Identification and characterisation of non-coding driver mutations in chronic lymphocytic leukaemia

The identification of genes that are recurrently mutated in haematological cancers has directly led to novel therapies, biomarkers of tumour behaviour, improved cancer classification and better fundamental understanding of disease and its response to therapy. Large-scale genomics projects have catalogued the somatic landscape of chronic lymphocytic leukaemia (CLL). However, these have focused almost exclusively on coding mutations and despite high-profile, genuine successes, the number of new driver genes identified has been limited. Importantly, significant sub-populations of CLL have no observable “driver” mutation and we still do not know the full complement of molecular lesions that are individually necessary – and together sufficient – to cause malignancy.

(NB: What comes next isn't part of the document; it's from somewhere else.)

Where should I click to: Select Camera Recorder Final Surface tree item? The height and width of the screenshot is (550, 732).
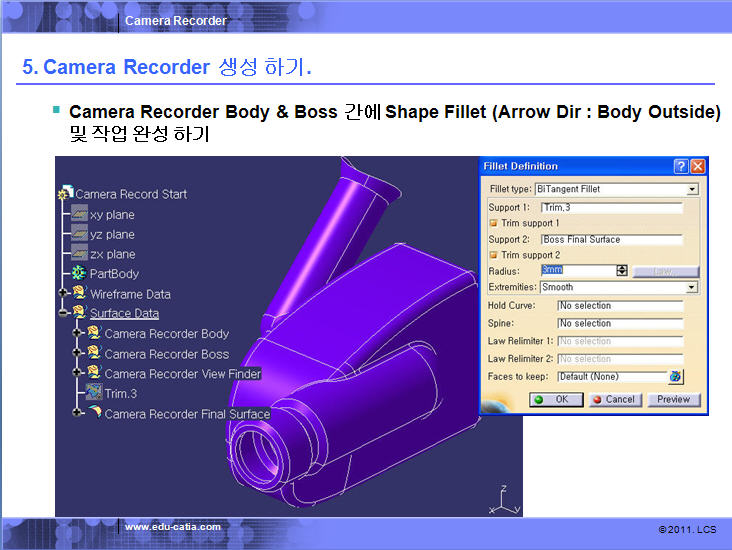pos(187,414)
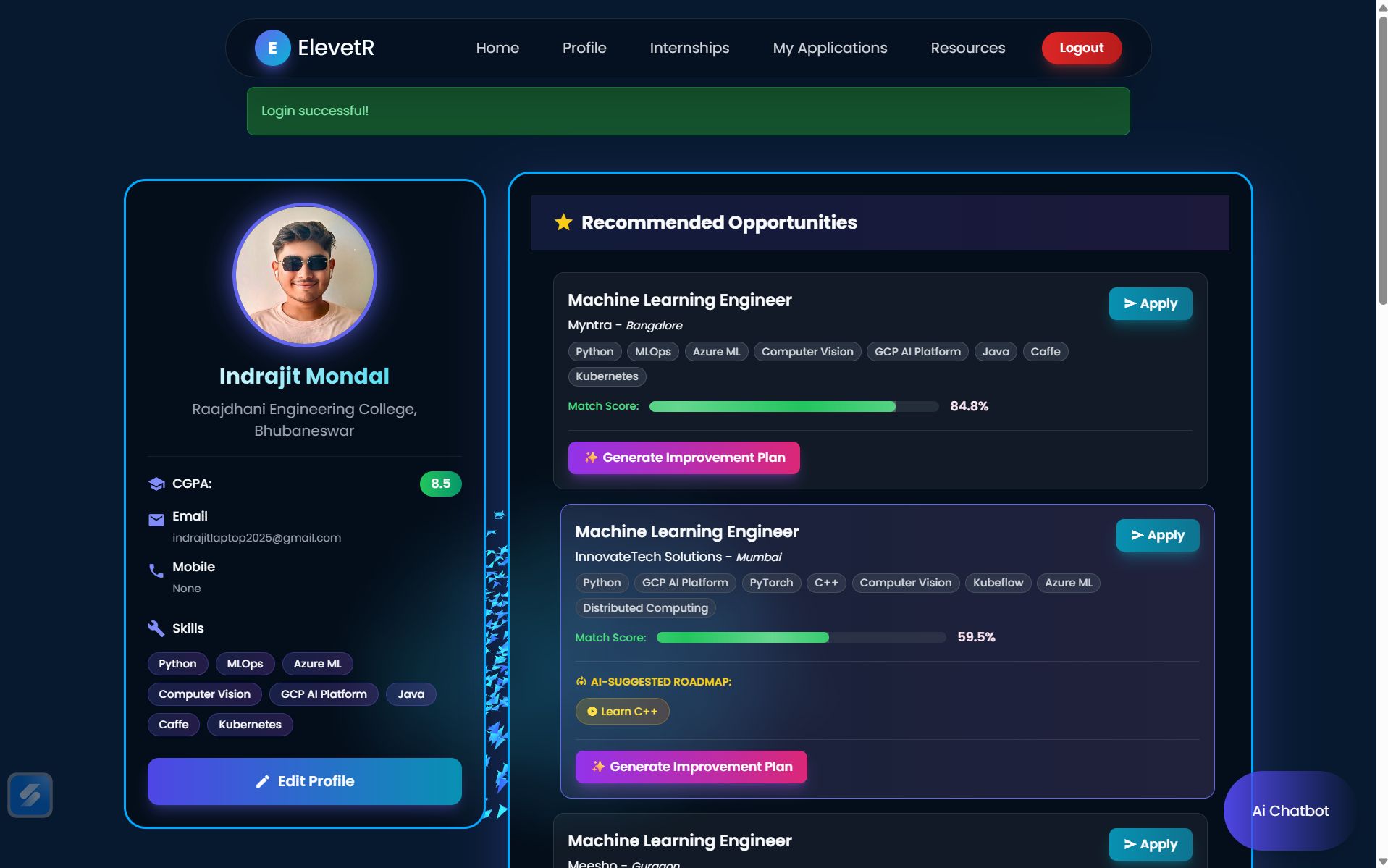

The protein-coding component of the genome accounts for <2% of the total sequence. By contrast, The Encyclopedia of DNA Elements (ENCODE) project indicates that ~80% of the genome contains biochemically functional elements. Although there is very little information on how non-coding somatic variation affects oncogenesis, a few examples exist that establish the principle of its importance. TERT mutations are one of the best described examples, occurring at promoter hotspots and leading to TERT over-expression. Furthermore, parallels exist in Mendelian cancers where identical phenotypes can be caused by inactivating mutations in coding regions or by changes that affect transcriptional control (e.g. POT1), or by mutations that are solely non-coding A shared pathogenic mechanism is the misregulation of enhancers. For example, mutations can affect chromatin folding and hence the structure of topologically associating domains (TADs), leading to tumour type-specific super-enhancers and a 'locked' gene regulatory state driving uncontrolled proliferation. The maturation of high-throughput technologies and the availability of whole-genome sequencing (WGS) data from CLL provides an opportunity to both identify key mutations in non-protein coding genomic regions and decipher their downstream consequences. This offers the prospect of identifying novel therapeutic and chemoprevention agents and classifying patients into molecular subgroups to personalise therapy.

Objectives:
The project is aimed at identifying non-protein coding cancer driver mutations for CLL and deciphering their functional consequences. We shall identify cell-type specific oncogenic pathways that contribute to tumorigenesis and investigate the underlying molecular mechanisms. A key premise is that a substantial fraction of such elements act in cis by regulating the expression of nearby genes. The project will employ multiple experimental and computational approaches to address the study aims.